转录因子主要通过作用于靶基因的启动子起作用，将目的基因启动子区序列替换报告基因F-Luc的启动子，通过共表达转录因子后，报告基因表达的改变，来确定转录因子与靶基因启动子结合位点及对靶基因的作用。

● 验证miRNA同mRNA靶向互作。将靶mRNA的3’UTR序列插入报告基因载体，再共转入该miRNA，如果萤光素酶活性下降，则提示为其靶序列。 

● 验证miRNA同circRNA靶向互作。将circRNA序列插入报告基因载体中F-Luc的3’UTR区域，检测萤光素酶活性。 

● 验证miRNA同lncRNA靶向互作。将lncRNA序列插入报告基因载体中F-Luc的3’UTR区域，检测萤光素酶活性。

● 启动子活性分析。将启动子区域序列进行分段截短，再分别构建入报告基因载体，检测其启动子活性。

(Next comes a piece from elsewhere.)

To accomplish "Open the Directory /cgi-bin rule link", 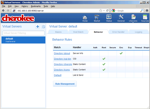I will 62,59.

● 验证特定转录因子同启动子的作用。将启动子区域插入报告基因载体，同时在实验细胞中共转该转录因子，分析转录因子过表达是否提高萤光素酶活性。 

● 分析信号通路是否激活。将该信号通路的下游响应原件序列构建入报告基因载体，在不同上游信号条件下，萤光素酶活性代表了通路的下游响应。